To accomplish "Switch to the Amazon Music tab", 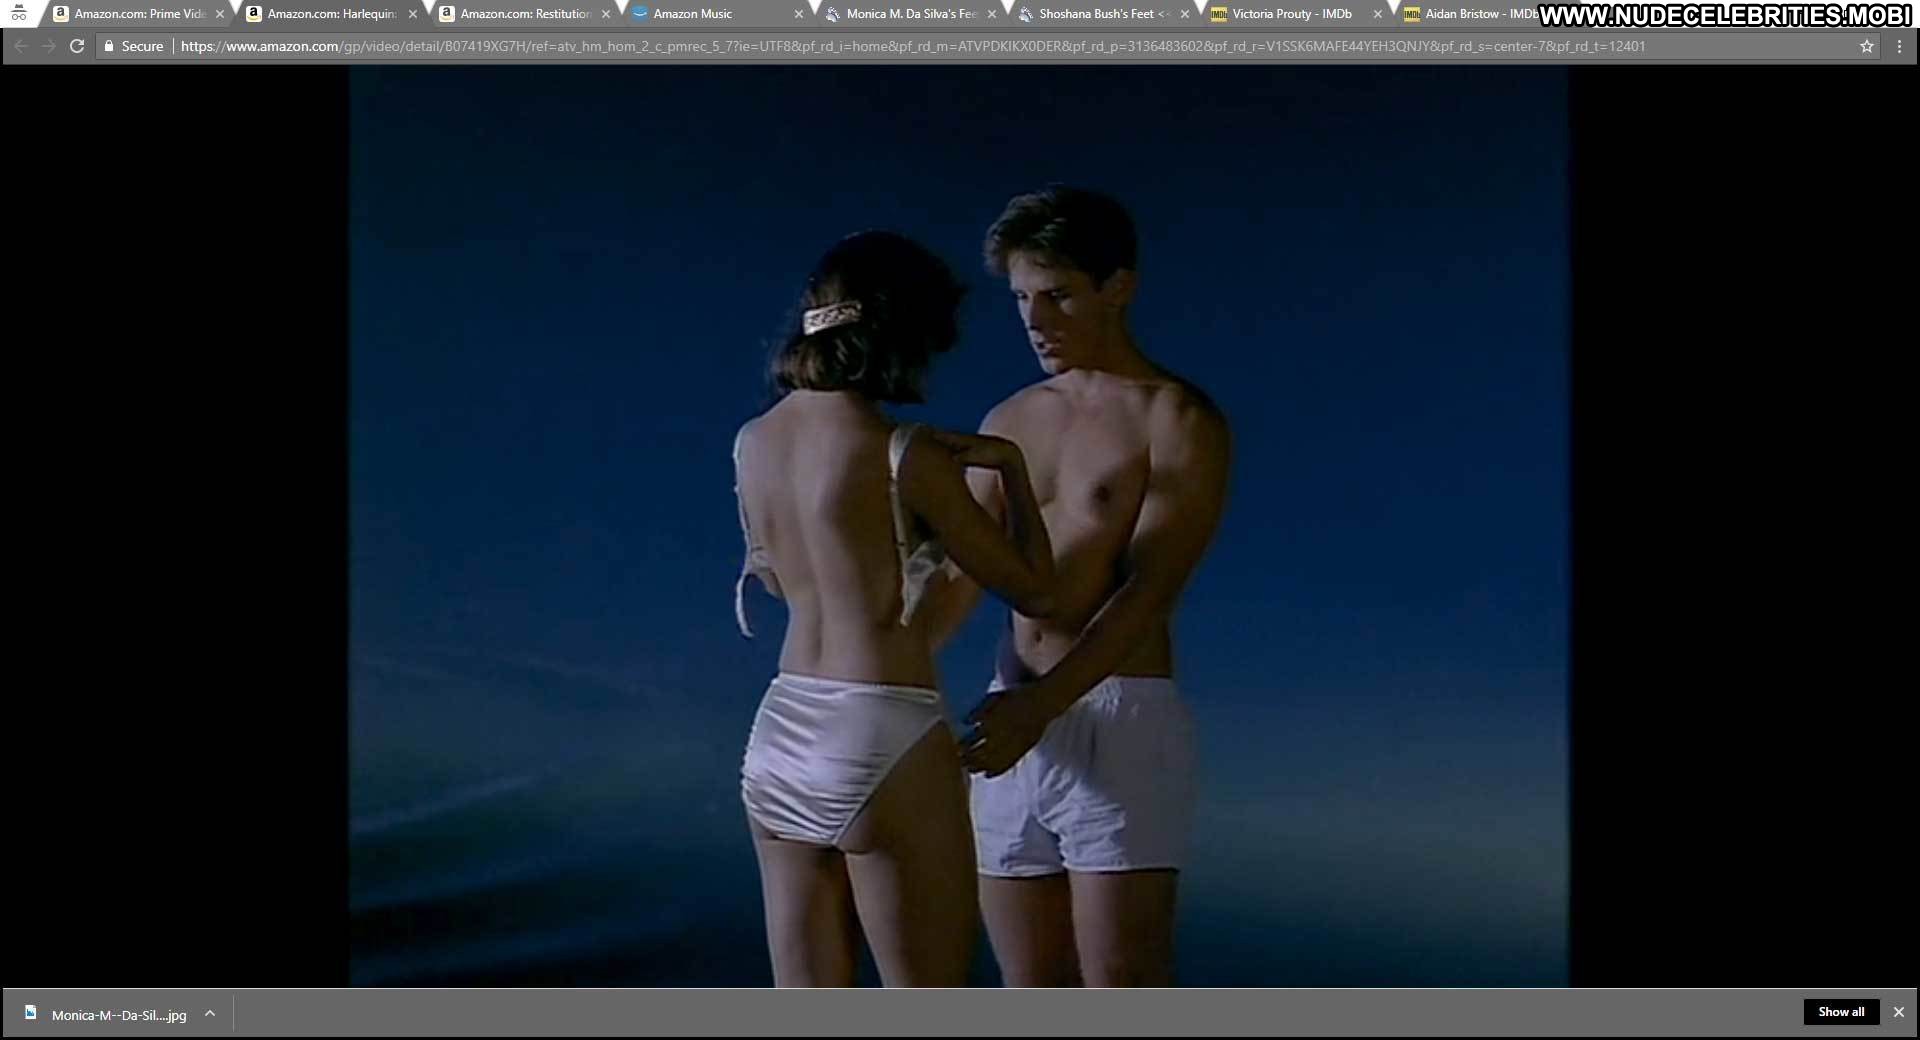I will (693, 14).
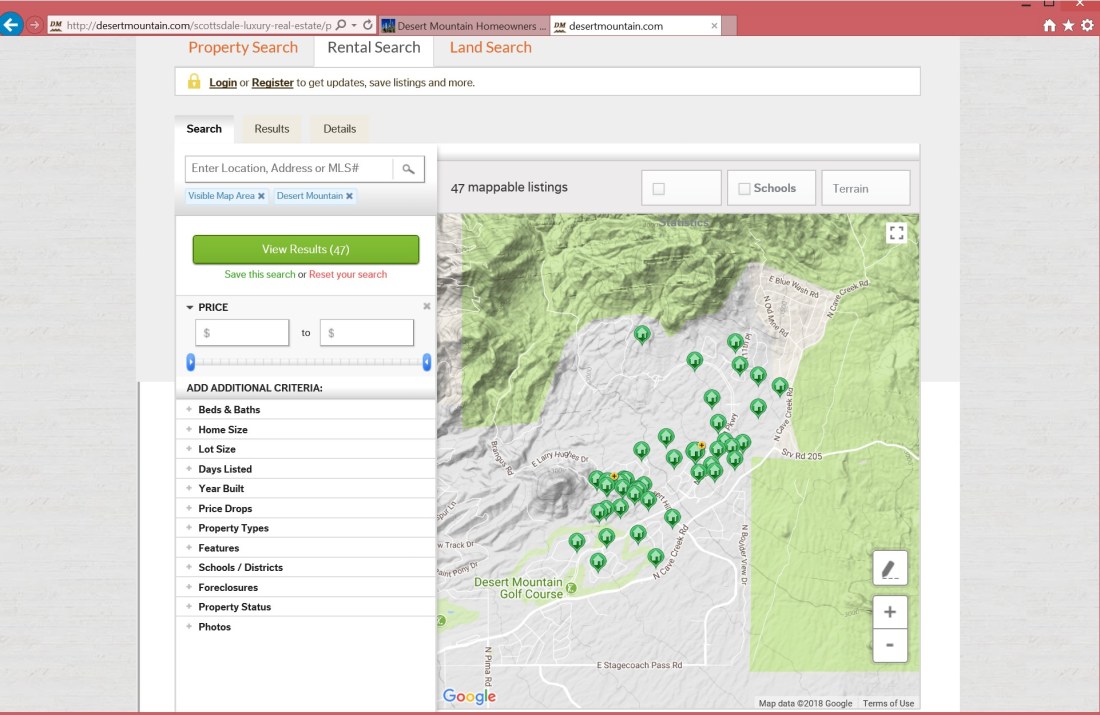This screenshot has width=1100, height=715.
Task: Enable the Schools checkbox on the map
Action: tap(744, 188)

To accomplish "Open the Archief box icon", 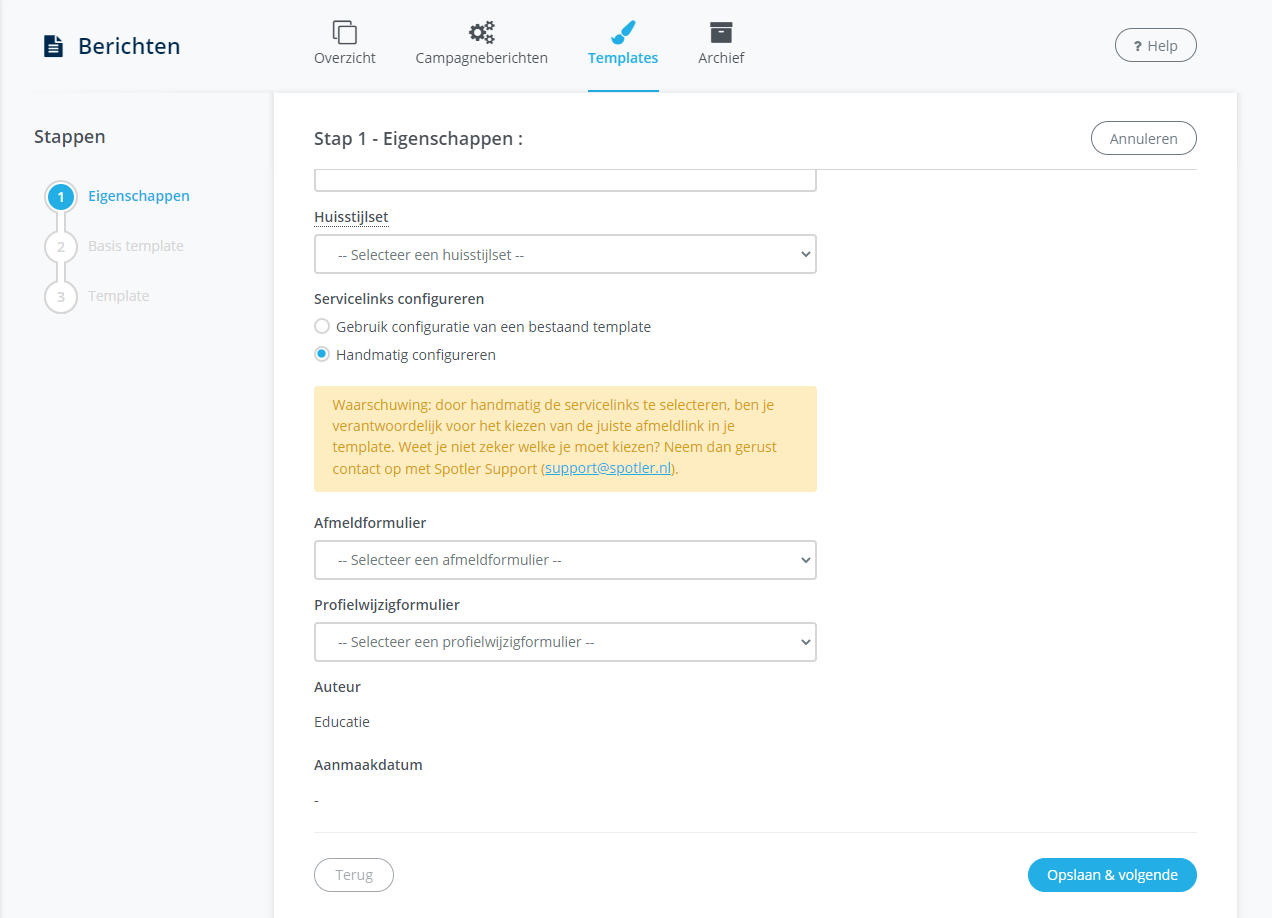I will click(x=720, y=32).
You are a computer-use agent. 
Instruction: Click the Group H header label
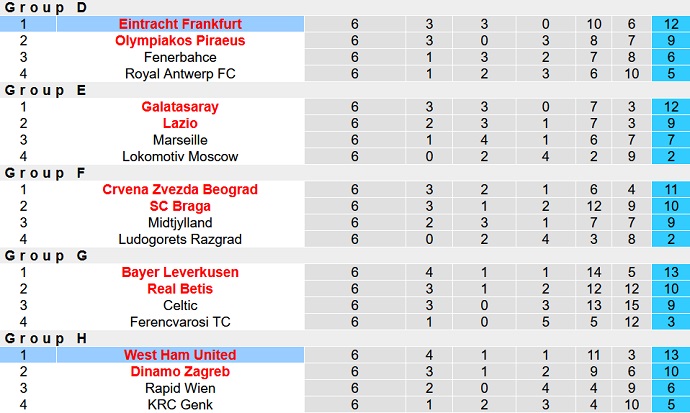[x=45, y=338]
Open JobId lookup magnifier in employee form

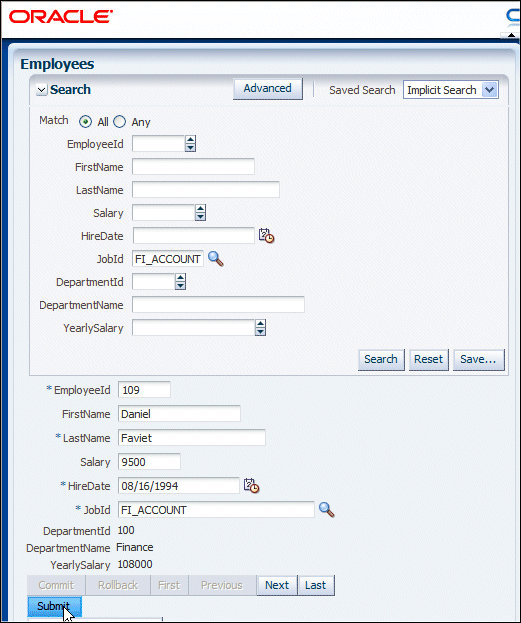[327, 509]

-.-.-

Task requirements — The lines to retype begin with the one containing "Instruction: Click the Group H header label" and end with the last line of the records. Reproduce them exactly and omit the pictures.

Exercise response —
Instruction: Click the Group H header label
[x=45, y=338]
Open JobId lookup magnifier in employee form

[327, 509]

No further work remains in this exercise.